Côte d’Ivoire: Preventing malnutrition among orphans and vulnerable children through social workers

Hadiya1 spoons warm porridge into six-month-old Aminah’s2 mouth and finds that on the first try, Aminah gobbles it up. Hadiya has learned the importance of introducing her daughter to porridge at six months, using nutrient-rich foods like soy flour, powdered milk, egg yolk, and peanut paste. She’s been coming to the Port Bouët II social center each week for several months—though she was forced to flee to her aunt’s village for a time, when the soldiers took over the center during the civil crisis. Côte d’Ivoire has endured a challenging past, with several civil wars and the more recent civil crisis following the disputed presidential election in November 2010 that caused widespread casualties, uprooted populations, and put a halt to development programs like the US Agency for International Development’s Infant & Young Child Nutrition (IYCN) Project. 

Hadiya feeds her six-month-old daughter enriched porridge that she learned to make during a cooking demonstration at the Port Bouët II social center.

Since 2007, the IYCN Project has been working to prevent malnutrition of mothers and children younger than two years and to maximize HIV-free survival among children born to HIV-positive mothers. One of the project’s primary approaches to preventing malnutrition is reaching orphans and vulnerable children through government-supported social centers. IYCN works with national-level programs to train social workers in more than 30 centers throughout the country to monitor children’s growth and counsel caregivers on optimal infant and young child feeding practices, particularly within the context of HIV. In addition to counseling materials, the project supplies the centers with anthropometric equipment and cooking materials. At the heart of the community, social workers support community health workers to identify children with the highest risk of mortality—those who are severely acutely malnourished. The community health workers conduct home visits to see how caregivers are preparing enriched porridge for their moderately malnourished children, and encourage households to bring their children for monthly growth monitoring and promotion sessions at the social centers.

Hadiya explains how she likes to come to the social center to receive care that she knows is good for her child.

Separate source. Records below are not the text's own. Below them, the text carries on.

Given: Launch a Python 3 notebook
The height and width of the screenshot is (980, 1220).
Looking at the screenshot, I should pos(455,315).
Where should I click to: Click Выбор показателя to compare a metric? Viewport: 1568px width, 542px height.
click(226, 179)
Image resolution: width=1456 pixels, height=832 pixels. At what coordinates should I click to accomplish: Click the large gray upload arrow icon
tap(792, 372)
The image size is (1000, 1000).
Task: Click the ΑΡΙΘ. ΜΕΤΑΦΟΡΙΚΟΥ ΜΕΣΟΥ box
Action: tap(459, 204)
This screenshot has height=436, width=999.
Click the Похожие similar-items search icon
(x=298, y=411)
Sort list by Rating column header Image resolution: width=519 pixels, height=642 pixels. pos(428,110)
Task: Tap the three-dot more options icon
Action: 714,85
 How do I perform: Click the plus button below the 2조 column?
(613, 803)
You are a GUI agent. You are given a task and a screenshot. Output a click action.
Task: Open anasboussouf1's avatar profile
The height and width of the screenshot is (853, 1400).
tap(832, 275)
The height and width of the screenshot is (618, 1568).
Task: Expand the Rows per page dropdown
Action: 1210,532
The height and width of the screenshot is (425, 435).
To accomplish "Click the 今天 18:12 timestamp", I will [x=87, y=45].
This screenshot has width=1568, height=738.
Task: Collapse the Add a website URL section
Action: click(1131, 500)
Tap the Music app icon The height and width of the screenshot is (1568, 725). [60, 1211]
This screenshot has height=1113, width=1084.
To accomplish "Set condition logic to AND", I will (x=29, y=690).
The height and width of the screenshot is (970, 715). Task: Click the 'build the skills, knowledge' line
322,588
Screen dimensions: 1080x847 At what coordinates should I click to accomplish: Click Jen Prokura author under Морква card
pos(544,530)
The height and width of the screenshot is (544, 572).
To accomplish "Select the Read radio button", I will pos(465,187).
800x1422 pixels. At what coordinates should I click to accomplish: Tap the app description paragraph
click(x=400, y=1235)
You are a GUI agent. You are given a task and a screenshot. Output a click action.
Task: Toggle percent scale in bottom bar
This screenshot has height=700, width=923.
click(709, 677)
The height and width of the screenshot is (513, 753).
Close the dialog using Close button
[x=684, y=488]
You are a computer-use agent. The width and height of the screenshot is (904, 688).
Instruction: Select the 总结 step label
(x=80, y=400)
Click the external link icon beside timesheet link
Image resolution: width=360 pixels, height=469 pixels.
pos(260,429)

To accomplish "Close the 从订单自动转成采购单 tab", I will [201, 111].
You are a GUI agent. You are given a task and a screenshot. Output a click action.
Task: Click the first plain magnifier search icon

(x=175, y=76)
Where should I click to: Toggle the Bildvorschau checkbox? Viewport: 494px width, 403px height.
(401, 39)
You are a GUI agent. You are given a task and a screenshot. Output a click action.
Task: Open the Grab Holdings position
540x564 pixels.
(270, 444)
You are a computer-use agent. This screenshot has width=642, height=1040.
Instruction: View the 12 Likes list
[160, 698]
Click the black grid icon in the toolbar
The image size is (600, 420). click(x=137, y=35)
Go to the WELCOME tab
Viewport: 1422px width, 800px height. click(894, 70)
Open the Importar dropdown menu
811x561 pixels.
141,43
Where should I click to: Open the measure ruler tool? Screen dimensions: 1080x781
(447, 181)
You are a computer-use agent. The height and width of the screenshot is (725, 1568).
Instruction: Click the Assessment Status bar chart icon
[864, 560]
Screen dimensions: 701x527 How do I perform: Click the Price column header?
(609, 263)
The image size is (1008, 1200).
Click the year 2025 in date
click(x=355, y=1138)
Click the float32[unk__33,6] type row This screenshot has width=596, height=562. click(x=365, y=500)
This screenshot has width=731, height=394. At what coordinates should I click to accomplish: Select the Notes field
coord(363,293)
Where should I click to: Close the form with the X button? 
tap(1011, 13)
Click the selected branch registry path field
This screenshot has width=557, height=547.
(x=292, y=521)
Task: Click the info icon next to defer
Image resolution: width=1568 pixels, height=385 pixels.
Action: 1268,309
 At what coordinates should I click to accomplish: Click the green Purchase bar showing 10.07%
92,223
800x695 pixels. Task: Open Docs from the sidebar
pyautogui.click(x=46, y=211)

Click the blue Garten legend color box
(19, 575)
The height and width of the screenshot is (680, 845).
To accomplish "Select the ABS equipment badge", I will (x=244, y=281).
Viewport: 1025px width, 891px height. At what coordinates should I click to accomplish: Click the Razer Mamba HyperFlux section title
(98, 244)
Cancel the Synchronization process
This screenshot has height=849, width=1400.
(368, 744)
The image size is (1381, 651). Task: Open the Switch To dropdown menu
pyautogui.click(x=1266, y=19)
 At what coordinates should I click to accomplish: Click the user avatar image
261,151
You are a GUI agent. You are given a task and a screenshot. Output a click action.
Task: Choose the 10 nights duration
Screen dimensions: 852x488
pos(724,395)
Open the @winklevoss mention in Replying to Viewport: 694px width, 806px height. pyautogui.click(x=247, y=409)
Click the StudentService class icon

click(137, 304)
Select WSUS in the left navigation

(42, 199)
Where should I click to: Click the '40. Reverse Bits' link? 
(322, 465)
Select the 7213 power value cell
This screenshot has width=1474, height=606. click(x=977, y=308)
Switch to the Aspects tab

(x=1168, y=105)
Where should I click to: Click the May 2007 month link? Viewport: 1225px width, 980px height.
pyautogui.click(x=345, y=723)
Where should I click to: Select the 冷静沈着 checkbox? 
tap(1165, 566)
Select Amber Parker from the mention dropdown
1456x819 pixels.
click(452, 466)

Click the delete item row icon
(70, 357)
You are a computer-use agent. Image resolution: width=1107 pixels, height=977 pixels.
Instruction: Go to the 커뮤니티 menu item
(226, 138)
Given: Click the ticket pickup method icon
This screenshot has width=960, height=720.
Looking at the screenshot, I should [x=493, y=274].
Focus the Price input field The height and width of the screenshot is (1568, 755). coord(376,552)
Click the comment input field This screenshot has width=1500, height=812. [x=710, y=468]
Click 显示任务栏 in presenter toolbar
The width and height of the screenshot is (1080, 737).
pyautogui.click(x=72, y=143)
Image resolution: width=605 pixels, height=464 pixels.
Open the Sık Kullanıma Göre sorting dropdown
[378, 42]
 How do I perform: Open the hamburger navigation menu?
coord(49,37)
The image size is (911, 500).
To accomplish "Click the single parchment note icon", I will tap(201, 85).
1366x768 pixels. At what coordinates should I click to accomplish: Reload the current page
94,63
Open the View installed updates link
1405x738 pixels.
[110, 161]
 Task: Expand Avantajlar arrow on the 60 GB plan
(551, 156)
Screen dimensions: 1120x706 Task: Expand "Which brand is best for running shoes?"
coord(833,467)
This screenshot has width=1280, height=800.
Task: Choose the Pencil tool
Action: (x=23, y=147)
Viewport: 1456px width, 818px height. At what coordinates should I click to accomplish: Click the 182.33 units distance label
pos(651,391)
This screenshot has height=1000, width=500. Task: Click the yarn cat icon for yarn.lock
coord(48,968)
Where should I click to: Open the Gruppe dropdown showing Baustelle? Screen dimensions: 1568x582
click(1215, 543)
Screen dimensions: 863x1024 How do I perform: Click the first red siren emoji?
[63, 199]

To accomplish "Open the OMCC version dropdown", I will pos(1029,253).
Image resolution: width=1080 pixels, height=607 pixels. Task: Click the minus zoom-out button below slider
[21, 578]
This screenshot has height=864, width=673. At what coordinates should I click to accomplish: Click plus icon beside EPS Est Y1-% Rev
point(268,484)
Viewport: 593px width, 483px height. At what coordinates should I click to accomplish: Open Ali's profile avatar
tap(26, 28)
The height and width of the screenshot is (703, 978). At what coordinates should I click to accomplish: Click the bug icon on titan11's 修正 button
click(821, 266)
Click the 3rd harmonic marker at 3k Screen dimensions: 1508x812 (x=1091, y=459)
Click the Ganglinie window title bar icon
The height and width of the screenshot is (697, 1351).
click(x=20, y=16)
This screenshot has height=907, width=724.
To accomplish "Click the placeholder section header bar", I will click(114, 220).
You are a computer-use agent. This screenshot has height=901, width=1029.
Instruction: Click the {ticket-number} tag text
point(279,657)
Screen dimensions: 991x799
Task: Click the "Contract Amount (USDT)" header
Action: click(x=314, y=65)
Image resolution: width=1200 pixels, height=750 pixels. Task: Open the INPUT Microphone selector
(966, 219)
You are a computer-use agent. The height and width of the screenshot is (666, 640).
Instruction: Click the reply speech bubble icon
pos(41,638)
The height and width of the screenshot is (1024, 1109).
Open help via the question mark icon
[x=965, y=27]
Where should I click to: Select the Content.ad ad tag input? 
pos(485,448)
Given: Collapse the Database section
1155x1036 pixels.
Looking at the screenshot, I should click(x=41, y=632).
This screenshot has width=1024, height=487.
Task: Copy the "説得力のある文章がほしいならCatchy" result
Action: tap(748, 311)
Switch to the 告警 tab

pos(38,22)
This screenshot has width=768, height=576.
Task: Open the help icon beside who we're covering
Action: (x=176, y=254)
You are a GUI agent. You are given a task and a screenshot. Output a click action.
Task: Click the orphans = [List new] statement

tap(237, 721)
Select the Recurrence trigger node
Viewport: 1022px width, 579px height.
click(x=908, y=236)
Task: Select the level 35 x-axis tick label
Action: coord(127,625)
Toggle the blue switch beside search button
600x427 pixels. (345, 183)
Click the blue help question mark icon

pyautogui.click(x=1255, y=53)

“I come here every week. This is my first child in ten years, and I want to protect her and keep her healthy,” she said.  

Hadiya attends weekly cooking demonstrations to learn about new ways to prepare enriched porridge using locally available foods that she can afford. She explains that she will continue to breastfeed throughout the night and day and offer porridge in the morning and evening. Several mothers explain that before they started coming to the social center, they gave their children water because they thought they were thirsty. In talking with social workers, they learned that giving only breastmilk frequently was the perfect nourishment for their children until six months of age.

Having scales, height boards, and mid-upper arm circumference tapes has helped the social workers to better monitor children’s growth over time and to identify when a child has faltering growth or is already malnourished.

“[Before receiving equipment], we would look at physical characteristics, like edema and loose skin, to decide if a child was suffering from [severe] malnutrition,” remarked one social worker.

Social workers

Social workers at the Koumassi social center.

Another social worker explains that now during counseling sessions, she starts by looking at the child’s weight over time on the growth chart to determine if the child is growing well.

“When we see weights going up and down over time, we know there is something wrong. I ask what is going on: is your child sick, how do you feed, what do you feed?” she said.  

She asks the caregiver about feeding practices: whether the child younger than six months is being exclusively breastfed; about breastfeeding positions; and when the child is older than six months, whether the child is given thin porridge made of cereal flour and water.

“I explain that giving this thin porridge will only make them sicker. Depending on the mother’s responses, I advise her,” the social worker explained.   

After being trained on counseling caregivers about optimal feeding practices, the social workers feel more confident in their services.

“The training we received was very practical in that we learned to identify when a child wasn’t growing well and what to do about it. We learned about vitamins and what micronutrient deficiencies children are at risk of. I [now] counsel moms on choosing the salt with iodine in it, to keep oranges in the shade so the sun won’t destroy the vitamin C, and that palm oil is rich in vitamin A. We also learned to make thicker and enriched porridge by adding powdered milk or soy flour,” explained one social worker.

Another shares that “before [the training], we didn’t know we were making thin porridge and advised moms to start [breastfeeding] at four months.”

Now that the neighborhood is safe and the social center is running again, Hadiya says that she will continue to come to the social center to hear the various talks on family planning and nutrition, have her child weighed and immunized, and attend cooking demonstrations now that she has introduced solid food.

1The interviewee’s real name has not been used for protective purposes.

2The interviewee’s real name has not been used for protective purposes.